EXHIBITIONS

サーニャ・カンタロフスキー「Paradise」

サーニャ・カンタロフスキー Woe to Wit 2019 © Sanya Kantarovsky

サーニャ・カンタロフスキー Cataract(detail) 2019 Photo by Adam Reich © Sanya Kantarovsky

 ロシア・モスクワ出身のアーティスト、サーニャ・カンタロフスキーの日本初個展が開催される。

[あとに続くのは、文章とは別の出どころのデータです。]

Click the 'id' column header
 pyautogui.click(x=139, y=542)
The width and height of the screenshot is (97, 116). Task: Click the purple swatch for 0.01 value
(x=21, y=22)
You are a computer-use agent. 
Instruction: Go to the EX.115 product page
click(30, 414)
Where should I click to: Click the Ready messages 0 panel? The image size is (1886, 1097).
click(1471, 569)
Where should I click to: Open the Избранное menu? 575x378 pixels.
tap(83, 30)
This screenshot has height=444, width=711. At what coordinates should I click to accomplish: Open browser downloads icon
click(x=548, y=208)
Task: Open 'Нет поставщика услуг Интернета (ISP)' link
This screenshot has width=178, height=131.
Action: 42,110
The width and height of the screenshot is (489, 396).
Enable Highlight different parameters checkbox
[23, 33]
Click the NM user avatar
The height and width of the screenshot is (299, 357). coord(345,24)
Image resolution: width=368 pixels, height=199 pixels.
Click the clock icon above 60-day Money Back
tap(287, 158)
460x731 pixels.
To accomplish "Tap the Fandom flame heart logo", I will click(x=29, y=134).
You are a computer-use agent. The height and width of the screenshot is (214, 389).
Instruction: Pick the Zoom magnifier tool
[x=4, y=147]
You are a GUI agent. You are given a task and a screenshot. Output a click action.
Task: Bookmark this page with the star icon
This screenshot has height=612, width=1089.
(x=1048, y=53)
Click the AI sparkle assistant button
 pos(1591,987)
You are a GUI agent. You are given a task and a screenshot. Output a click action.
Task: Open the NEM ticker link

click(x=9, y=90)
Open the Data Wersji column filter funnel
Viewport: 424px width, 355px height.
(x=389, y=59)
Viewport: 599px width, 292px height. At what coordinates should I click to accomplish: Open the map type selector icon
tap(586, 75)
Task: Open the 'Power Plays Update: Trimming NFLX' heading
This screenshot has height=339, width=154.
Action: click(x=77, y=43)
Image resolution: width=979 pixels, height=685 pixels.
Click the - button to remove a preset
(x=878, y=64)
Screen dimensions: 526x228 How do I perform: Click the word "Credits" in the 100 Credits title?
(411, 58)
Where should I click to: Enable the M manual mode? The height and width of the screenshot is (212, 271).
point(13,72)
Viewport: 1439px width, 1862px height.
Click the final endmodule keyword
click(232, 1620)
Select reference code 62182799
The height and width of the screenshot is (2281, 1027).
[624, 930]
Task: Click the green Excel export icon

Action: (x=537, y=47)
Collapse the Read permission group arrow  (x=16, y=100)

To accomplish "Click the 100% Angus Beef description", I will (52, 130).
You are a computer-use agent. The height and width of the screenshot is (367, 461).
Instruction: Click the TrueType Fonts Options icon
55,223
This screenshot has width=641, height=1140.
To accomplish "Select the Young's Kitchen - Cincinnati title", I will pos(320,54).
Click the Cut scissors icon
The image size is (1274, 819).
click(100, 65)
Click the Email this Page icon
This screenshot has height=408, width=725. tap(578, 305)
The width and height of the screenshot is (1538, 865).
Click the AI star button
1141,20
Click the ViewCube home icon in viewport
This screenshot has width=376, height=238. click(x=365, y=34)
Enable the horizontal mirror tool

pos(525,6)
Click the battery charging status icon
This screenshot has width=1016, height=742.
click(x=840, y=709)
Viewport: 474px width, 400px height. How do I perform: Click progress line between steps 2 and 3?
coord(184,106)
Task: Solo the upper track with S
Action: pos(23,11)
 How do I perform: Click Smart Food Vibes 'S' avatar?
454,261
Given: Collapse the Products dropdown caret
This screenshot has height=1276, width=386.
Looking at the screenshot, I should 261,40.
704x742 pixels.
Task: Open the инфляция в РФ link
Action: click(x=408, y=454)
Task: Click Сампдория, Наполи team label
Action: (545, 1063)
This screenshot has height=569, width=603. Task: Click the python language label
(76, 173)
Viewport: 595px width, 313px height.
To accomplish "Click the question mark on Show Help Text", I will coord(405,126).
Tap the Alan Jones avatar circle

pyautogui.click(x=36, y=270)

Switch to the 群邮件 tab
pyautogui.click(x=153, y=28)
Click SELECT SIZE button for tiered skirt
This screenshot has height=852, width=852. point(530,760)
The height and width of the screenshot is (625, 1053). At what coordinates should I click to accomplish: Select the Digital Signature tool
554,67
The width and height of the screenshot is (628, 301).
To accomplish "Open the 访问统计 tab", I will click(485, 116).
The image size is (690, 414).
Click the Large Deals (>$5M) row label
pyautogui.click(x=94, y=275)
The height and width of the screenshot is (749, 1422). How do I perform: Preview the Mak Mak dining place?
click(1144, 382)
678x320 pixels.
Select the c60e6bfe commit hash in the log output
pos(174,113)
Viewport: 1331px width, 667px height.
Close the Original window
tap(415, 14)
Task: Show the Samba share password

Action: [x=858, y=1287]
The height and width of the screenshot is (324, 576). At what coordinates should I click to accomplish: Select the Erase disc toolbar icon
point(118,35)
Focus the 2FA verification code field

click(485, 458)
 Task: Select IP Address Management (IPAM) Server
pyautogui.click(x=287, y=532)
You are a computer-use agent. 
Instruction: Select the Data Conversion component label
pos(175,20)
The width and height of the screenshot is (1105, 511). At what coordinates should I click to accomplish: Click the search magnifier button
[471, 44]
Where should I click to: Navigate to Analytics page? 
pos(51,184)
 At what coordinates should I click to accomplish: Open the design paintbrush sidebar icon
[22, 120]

 カンタロフスキーは1982年生まれ、現在はニューヨークを拠点に活動。ロードアイランド・スクール・オブ・デザイン(アメリカ)でペインティングを学び、カリフォルニア大学ロサンゼルス校でMFAを取得。ペインティングをはじめ、アニメーションや彫刻など様々に制作し、近年では、Luhring Augustine(ニューヨーク、2019)、クンストハレ・バーゼル(スイス、2018)、Fondazione Sandretto Re Rebaudengo(トリノ、2017〜18)で個展を行った。

 ペインティングにおいてカンタロフスキーがテーマとするのは、「欲望」そのものいかに描き出せるかということ。作中には、懇願する子供たちや、いやらしい目つきをした老人、行くあてのない世界人(コスモポリタン)、飢えた群衆が登場し、心身ともに苦悩に満ちたさまは、作家自身の制作活動に対する不安や緊張、迷いをも孕んでいる。

 本展では、浮世絵の風刺的で不穏なイメージづくりの伝統を参照した絵画作品と、アダチ版画研究所の協力を得て制作された木版画作品を発表。このほか、1階のビューイング・ルームでは、鬱全とした表情を描いた小絵画の作品群を展示する。